Rigore, equità, crescita. Questi, si era detto fin da subito, i pilastri della ripresa italiana. Monti e i suoi ne avevano fatto un punto d’onore, una parola d’ordine da mantenere a tutti i costi. Forse, va detto, c’è ancora il tempo per integrare le politiche d’intervento, per avviare quel processo di svolta atteso da tempo immemore. Ma per il momento, ed è questa la sola certezza disponibile, il programma resta deficitario. Perché il rigore non manca, e questo era scontato, ma di equità se ne vede davvero poca. Quanto alla crescita, in compenso, neanche a parlarne. Anzi.
L’altra vera notizia di giornata è condensata in poche cifre. Il Pil italiano, spiega l’esecutivo, si contrarrà dello 0,4% o forse 0,5% nel corso del 2012. Nell’anno seguente, invece, dovremmo avere nella migliore delle ipotesi una crescita zero. Traducendo: ci aspetta un biennio di recessione e stagnazione, due fenomeni di cui davvero non si sentiva alcun bisogno. Certo, la crisi incombe su tutto il continente e gli effetti sono negativi per tutti. D’altra parte se a soffrire gli effetti della frenata sono anche Francia e Germania non è pensabile che l’Italia possa fare eccezione. Eppure i dati di fatto del contesto economico continentale non giustificano le pesanti assenze di una manovra che fa molto per i conti e assai poco per lo sviluppo. Scaricando da un lato il peso dei sacrifici sui soliti noti (lavoratori, pensionati, contribuenti), e privando le imprese di quell’ondata di liberalizzazioni di cui tutto il sistema avrebbe bisogno.
Non stupisce che la prima vera stangata si abbatta oggi sul sistema pensionistico. Era tutto già scritto da tempo, forse da decenni, in un sistema dimostratosi negli anni particolarmente iniquo. Il costo complessivo del sistema è diventato intollerabile, un po’ per il progressivo invecchiamento del Paese, un po’ per il persistente peso dei privilegi accumulatisi negli anni d’oro della grande generosità. Elsa Fornero aveva rotto gli indugi prima ancora della sua nomina a ministro del Welfare chiarendo, in un articolo pubblicato sulla rivista Italiani Europei, la necessità di un’estensione erga omnes del sistema contributivo con inevitabile innalzamento dell’età pensionabile. In pratica trattamenti pensionistici posticipati con retribuzioni complessivamente inferiori. Per lo Stato, aveva sostenuto la Fornero, si tratterebbe di risparmiare alcune decine di miliardi di euro nel prossimo quinquennio. Per i lavoratori di oggi, si potrebbe aggiungere, si tratta al contrario di pagare il conto dei favolosi anni ’80 e ’90, l’era dei pensionati quarantenni e degli statali sugli scudi, l’age d’or del clientelismo democristiano e dei privilegi di una spesa pubblica senza fondo.

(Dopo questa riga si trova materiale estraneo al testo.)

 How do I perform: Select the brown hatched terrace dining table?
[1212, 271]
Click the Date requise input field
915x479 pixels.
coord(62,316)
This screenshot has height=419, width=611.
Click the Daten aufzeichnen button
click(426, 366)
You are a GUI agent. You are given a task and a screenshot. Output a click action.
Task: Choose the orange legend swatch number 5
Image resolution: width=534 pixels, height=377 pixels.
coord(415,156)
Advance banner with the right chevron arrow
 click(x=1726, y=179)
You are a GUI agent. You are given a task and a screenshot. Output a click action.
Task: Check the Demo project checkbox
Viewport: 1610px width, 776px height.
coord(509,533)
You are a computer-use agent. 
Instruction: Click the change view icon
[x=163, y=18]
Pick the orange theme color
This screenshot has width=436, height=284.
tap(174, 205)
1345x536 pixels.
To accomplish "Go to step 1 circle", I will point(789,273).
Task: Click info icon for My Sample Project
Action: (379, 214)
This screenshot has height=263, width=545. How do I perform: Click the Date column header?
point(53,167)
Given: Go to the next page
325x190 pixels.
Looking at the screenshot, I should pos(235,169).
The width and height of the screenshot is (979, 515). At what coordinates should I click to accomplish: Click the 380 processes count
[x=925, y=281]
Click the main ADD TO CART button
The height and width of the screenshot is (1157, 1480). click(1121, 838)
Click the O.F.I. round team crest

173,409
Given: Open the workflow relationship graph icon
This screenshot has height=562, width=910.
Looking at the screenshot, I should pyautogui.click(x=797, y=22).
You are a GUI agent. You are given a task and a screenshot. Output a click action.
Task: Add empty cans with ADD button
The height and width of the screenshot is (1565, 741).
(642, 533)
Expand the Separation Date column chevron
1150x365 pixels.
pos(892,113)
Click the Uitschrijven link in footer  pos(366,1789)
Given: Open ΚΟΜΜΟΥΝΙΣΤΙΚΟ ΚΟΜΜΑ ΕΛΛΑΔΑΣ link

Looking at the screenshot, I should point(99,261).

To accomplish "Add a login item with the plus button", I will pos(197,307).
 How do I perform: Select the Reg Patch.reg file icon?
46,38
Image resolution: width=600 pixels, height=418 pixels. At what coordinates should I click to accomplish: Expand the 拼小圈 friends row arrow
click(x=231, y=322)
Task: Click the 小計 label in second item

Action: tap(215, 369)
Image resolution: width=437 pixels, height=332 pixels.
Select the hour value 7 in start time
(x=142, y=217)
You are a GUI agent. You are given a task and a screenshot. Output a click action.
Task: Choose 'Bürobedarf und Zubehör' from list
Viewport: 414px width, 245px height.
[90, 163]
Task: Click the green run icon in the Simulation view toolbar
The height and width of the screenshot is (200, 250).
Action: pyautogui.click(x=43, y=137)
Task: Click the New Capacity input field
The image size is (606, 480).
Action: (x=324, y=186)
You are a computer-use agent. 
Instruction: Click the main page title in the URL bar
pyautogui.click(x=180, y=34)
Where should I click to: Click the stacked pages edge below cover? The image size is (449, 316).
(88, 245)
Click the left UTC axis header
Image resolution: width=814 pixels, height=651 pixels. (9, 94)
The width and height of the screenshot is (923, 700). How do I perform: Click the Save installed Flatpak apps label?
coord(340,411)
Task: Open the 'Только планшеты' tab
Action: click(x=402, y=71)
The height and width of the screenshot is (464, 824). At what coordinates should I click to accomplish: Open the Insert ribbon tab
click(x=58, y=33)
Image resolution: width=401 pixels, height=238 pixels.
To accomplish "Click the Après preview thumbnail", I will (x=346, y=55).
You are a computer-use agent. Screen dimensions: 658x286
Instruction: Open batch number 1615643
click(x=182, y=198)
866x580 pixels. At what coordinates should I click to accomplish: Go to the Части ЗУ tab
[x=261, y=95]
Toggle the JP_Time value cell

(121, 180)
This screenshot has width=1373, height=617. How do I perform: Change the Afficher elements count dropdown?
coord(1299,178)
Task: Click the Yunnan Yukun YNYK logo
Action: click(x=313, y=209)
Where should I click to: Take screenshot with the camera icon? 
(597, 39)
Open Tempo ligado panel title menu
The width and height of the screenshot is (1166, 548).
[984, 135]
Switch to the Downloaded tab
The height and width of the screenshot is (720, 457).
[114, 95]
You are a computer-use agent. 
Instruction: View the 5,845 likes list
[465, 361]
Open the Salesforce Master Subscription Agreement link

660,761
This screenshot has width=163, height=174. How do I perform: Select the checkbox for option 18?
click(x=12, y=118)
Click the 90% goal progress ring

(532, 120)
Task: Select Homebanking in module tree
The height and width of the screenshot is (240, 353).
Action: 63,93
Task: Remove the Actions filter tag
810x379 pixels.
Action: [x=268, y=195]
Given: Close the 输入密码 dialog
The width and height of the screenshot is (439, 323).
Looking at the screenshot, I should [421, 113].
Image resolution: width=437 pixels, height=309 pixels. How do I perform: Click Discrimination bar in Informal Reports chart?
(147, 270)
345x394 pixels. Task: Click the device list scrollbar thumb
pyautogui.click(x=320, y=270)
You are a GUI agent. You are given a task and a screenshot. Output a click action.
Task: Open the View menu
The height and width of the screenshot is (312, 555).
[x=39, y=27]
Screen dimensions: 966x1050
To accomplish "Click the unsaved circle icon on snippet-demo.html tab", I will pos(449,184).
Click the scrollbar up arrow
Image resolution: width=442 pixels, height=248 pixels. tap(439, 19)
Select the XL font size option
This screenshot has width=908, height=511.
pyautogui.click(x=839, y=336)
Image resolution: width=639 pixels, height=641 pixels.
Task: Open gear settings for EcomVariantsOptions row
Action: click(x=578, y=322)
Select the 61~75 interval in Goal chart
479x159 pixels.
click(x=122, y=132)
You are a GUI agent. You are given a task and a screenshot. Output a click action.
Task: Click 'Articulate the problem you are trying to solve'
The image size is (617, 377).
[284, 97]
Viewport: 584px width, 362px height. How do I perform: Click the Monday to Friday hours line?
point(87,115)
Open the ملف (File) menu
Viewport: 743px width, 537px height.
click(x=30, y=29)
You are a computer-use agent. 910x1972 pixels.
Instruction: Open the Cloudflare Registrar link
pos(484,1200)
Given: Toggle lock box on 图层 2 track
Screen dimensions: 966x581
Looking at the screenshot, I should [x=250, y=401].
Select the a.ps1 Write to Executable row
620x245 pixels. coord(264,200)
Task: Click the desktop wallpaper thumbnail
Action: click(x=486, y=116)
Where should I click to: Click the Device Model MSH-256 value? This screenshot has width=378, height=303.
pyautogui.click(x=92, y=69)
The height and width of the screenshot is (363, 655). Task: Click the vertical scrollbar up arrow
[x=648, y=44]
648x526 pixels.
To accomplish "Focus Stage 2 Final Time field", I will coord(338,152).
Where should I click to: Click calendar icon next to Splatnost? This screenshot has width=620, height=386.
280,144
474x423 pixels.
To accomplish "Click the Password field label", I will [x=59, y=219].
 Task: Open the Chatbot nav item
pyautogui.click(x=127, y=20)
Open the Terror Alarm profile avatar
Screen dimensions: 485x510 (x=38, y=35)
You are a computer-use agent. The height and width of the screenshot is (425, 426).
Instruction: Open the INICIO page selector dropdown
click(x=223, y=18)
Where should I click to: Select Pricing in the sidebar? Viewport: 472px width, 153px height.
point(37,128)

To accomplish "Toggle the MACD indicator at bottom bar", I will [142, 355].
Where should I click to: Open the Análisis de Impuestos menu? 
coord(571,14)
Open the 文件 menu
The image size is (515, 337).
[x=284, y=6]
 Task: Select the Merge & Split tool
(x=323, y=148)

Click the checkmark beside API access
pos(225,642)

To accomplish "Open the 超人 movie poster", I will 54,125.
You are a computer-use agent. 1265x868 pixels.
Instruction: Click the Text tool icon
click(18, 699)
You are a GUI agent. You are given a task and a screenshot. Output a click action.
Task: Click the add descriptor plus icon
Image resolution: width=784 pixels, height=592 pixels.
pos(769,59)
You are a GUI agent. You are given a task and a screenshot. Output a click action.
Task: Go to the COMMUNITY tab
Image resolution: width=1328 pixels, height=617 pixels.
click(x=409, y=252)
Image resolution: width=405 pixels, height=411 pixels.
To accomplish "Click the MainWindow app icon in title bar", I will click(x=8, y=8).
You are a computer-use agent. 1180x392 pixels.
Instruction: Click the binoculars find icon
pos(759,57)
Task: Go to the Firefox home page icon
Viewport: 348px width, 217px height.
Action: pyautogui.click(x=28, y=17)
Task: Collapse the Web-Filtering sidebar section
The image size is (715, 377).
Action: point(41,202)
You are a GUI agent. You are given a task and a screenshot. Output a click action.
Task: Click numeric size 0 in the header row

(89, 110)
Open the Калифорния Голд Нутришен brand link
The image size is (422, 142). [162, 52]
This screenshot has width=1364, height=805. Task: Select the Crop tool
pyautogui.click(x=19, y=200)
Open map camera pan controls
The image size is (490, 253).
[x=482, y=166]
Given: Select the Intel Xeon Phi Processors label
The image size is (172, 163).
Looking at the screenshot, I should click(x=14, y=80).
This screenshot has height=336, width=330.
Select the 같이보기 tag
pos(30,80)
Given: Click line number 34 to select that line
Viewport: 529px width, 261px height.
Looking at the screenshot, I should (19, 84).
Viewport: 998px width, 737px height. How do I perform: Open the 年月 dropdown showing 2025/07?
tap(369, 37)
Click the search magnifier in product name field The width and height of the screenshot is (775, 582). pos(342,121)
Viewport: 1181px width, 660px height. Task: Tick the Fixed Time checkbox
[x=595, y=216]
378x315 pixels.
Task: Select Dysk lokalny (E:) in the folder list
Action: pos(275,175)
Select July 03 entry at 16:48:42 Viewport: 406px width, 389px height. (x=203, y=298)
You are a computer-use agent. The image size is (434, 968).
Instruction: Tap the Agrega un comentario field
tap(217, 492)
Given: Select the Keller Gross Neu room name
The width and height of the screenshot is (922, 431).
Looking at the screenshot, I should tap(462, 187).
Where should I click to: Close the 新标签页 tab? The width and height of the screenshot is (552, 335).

Sacrosanta, al tempo stesso, appare la scelta di reintrodurre l’Ici. Una decisione che colma un terrificante vuoto contabile che le amministrazioni locali, private di una voce chiave delle proprie entrate in nome della demagogia dell’ex premier, avevano scaricato sui professionisti e le imprese tuttora in attesa di riscuotere i propri crediti oltre che, ovviamente, sui cittadini stessi, chiamati a versare imposte occulte attraverso gli aumenti delle tariffe. E a proposito di tasse nascoste non stupisce la nuova ondata di rincari promossa dalla manovra governativa attraverso gli inevitabili aumenti sulla benzina e l’innalzamento di due punti percentuali sull’Iva. Una decisione, quest’ultima, che produrrà di fatto una crescita dell’inflazione in un momento di evidente recessione. La peggiore combinazione possibile.
E qui si torna alla questione iniziale, quella relativa al processo di crescita. La crisi dei debiti in Europa ha dimostrato chiaramente come la manovre di austerità siano, di per sé, non solo inefficaci ma addirittura controproducenti. In altre parole, stringere sulla spesa pubblica senza aprire alle opportunità di crescita è risultato negli ultimi anni semplicemente deleterio. Ne sanno qualcosa i greci, gli spagnoli e i portoghesi. Ma lo hanno capito soprattutto gli irlandesi che, resistendo alla pressione esterna di chi invocava un innalzamento della tassazione sule imprese, hanno lasciato intatta la fonte stessa della crescita degli anni passati. Ogni Paese, è chiaro, fa storia a sé. E l’Italia, forse, saprà trovare una nuova strada per garantire in futuro la necessaria espansione economica. Ma per il momento non c’è traccia di provvedimenti a sostegno del rilancio. Le liberalizzazioni dei settori, il superamento delle barriere corporative, la semplificazione dei regolamenti per l’avvio delle attività commerciali e imprenditoriali restano ancora confinate largamente alla categoria dei buoni propositi. Si è parlato di reddito minimo garantito, ovvero di quel sistema dei sussidi di disoccupazione che consentirebbe di aprire alla flessibilità del mercato del lavoro tutelando i lavoratori stessi. Ma la proposta è ancora ferma. Per il momento, insomma, vince ancora il metodo Marchionne senza che le controparti abbiano ottenuto qualcosa in cambio. Per una manovra da 30 miliardi (20 di tagli, 10 di intervento) si tratta di una mancanza troppo evidente che dovrà essere colmata al più presto. Prima che sia troppo tardi.